Electronic Monitoring and Control Systems

Large grain elevators typically are controlled electronically from a control room. GIPSA personnel in the elevator also rely heavily on electronic monitoring for official weights and for verifying that the grain which has been weighed and inspected is the same grain being loaded on the ship. Components of a monitoring or control system can be classified as follows:

Input Devices: These provide the monitoring/control system with raw information about the operation of the elevator. Examples are limit switches, level switches, load cells, and potentiometers.

Output Devices: These operate the motors and hydraulic or pneumatic cylinders that power the elevator. Examples are power relays and solenoid Valves. Input and output devices are often lumped together as "I/O" devices.

Logic Devices:  These draw conclusions from the information provided by input devices, activate output devices, and alert human operators of conditions requiring their attention. Examples are relay logic circuits, programmable logic controllers, and computers.

Indicating Devices: These convey information to human operators. Examples are indicator lights, dials, video displays, and audible alarms.

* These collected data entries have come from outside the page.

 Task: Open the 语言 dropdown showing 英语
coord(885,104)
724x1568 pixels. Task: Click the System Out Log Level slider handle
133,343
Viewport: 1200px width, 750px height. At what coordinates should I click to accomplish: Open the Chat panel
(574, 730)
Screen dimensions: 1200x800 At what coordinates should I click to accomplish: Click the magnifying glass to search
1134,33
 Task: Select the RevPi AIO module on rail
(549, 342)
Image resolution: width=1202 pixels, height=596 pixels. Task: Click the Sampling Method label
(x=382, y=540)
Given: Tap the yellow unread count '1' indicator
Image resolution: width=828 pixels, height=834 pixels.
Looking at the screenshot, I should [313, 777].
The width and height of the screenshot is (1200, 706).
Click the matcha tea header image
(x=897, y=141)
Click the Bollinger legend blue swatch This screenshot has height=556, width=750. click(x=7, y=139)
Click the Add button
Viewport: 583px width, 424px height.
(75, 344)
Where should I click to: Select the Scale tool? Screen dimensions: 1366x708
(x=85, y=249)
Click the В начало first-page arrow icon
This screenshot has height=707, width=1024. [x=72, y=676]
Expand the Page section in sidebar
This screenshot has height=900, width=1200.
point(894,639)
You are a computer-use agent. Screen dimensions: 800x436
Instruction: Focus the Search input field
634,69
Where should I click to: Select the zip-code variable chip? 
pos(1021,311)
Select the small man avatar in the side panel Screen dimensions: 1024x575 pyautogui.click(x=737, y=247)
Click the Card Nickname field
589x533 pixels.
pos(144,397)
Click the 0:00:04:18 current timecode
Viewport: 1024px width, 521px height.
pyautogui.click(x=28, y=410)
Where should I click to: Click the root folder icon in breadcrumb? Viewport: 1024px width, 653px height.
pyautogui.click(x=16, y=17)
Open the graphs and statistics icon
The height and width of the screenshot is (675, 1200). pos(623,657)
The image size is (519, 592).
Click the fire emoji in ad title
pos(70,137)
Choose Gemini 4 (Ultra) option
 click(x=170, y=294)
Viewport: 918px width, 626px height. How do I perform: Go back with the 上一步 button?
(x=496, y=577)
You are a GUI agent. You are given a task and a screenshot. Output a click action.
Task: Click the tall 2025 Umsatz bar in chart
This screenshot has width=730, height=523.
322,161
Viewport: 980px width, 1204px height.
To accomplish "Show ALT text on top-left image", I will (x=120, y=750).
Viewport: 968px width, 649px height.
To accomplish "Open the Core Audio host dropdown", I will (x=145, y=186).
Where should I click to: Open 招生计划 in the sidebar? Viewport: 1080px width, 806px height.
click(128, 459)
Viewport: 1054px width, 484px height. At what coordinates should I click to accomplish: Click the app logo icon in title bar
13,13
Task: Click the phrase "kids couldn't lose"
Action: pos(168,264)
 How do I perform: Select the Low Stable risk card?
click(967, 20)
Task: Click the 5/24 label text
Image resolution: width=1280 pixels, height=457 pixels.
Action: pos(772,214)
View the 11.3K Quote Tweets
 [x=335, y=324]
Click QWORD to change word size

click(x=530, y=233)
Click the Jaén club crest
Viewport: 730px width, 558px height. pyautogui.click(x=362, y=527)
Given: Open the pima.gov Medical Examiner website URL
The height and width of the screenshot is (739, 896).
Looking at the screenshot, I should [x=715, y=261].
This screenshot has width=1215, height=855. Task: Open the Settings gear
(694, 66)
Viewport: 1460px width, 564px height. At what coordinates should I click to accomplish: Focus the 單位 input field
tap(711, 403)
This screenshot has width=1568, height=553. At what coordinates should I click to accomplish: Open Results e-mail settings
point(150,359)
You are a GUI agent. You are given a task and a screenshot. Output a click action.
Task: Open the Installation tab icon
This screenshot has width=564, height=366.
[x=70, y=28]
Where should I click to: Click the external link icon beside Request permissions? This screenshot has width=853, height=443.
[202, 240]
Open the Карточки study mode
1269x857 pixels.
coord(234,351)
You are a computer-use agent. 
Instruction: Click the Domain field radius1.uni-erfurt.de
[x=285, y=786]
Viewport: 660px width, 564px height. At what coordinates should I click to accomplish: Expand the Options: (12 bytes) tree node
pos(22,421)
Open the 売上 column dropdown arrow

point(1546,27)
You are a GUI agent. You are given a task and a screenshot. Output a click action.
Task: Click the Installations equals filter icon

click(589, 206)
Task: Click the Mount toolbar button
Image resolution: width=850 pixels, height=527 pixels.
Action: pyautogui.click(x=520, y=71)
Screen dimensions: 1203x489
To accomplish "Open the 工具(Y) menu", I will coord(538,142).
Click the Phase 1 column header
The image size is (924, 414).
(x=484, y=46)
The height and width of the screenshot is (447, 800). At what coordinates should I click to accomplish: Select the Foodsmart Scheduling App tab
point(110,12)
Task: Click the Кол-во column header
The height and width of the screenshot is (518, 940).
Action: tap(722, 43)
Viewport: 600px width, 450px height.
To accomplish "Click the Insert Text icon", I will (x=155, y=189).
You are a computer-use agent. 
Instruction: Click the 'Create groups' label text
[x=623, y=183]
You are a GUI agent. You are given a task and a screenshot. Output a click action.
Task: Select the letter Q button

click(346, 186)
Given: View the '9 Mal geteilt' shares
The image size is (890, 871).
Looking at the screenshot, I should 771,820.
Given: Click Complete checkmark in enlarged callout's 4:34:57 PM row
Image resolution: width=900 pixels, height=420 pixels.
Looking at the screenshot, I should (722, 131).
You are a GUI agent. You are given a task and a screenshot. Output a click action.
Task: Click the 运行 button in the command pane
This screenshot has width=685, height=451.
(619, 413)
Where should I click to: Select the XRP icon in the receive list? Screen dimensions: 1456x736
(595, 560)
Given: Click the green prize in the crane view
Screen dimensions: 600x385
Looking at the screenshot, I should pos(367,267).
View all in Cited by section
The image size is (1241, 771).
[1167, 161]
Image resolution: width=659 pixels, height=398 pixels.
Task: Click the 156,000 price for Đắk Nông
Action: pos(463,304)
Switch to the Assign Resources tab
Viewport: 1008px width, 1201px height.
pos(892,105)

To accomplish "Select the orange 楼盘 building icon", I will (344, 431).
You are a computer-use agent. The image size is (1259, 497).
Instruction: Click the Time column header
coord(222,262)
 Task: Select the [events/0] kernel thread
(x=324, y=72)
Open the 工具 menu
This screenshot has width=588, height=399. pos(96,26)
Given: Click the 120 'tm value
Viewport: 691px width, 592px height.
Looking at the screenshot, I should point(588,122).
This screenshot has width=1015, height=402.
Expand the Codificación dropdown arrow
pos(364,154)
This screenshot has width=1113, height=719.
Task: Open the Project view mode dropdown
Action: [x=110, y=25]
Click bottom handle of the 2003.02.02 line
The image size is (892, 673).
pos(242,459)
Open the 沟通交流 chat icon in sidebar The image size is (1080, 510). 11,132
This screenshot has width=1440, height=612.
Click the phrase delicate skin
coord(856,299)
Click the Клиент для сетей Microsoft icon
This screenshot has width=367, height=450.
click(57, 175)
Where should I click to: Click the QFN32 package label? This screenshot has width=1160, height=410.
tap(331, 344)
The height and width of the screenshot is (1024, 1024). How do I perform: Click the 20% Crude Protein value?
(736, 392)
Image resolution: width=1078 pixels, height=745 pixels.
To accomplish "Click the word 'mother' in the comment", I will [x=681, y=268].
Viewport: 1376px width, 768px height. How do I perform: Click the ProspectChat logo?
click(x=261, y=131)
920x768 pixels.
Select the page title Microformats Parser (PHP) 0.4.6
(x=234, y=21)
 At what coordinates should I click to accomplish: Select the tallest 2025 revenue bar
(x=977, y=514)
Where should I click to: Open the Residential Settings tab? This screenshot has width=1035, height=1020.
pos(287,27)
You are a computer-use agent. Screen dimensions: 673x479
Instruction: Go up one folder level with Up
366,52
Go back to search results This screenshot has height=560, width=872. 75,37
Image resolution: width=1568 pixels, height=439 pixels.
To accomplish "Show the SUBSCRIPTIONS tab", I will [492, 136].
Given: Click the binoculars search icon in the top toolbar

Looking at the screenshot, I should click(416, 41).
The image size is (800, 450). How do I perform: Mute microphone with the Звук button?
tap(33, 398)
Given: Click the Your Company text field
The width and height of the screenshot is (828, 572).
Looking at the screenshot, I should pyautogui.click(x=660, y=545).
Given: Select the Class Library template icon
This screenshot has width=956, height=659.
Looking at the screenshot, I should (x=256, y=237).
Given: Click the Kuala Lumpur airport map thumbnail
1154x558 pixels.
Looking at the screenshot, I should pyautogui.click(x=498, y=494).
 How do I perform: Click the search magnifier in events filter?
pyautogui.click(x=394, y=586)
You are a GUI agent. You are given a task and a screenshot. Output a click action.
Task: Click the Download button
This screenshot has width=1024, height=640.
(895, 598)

Controls: These allow input from human operators. Examples are buttons, keyboards, mice, trackballs, touch screens, and thumbwheels.

Limit Switches: Limit switches are the most numerous input devices in an elevator. They tell the system the position of gates, doors,turnheads, or distributors, and the alignment of belts. A switch can only tell whether an object is present or absent at a certain location. A pair of switches can tell if a gate is completely closed or fully open, but not where the gate is if it is somewhere between those two limits. A limit switch can be operated by mechanical contact, by breaking a beam of light, or by detecting the disturbance of a magnetic field caused by a metal object.

The following diagram shows a mechanical limit switch wired to a pair of indicator lights. It has an actuator arm which operates the switch contacts when it is moved slightly by contact with a piece of equipment such as a slide gate. The arm is spring-loaded, so it returns from its actuated position to its normal position when the equipment moves away.

This graphic shows a mechanical switch wired to a pair of indicator lights

A limit switch has at least two sets of contacts: "normally closed" (NC) and "normally open" (NO) . When the switch is in the normal position (nothing touching the arm), the normally closed contacts pass electricity, so the diagram shows the normally closed indicator light as lit. When the switch is in the actuated position, the normally open (NO) contacts pass electricity, so the normally open indicator light is lit. The "common" wire carries electricity to both sets of contacts. The terminology of switches is the reverse of the terminology of gates: Switch contacts let electricity pass when they are closed. A gate lets grain pass when it is open.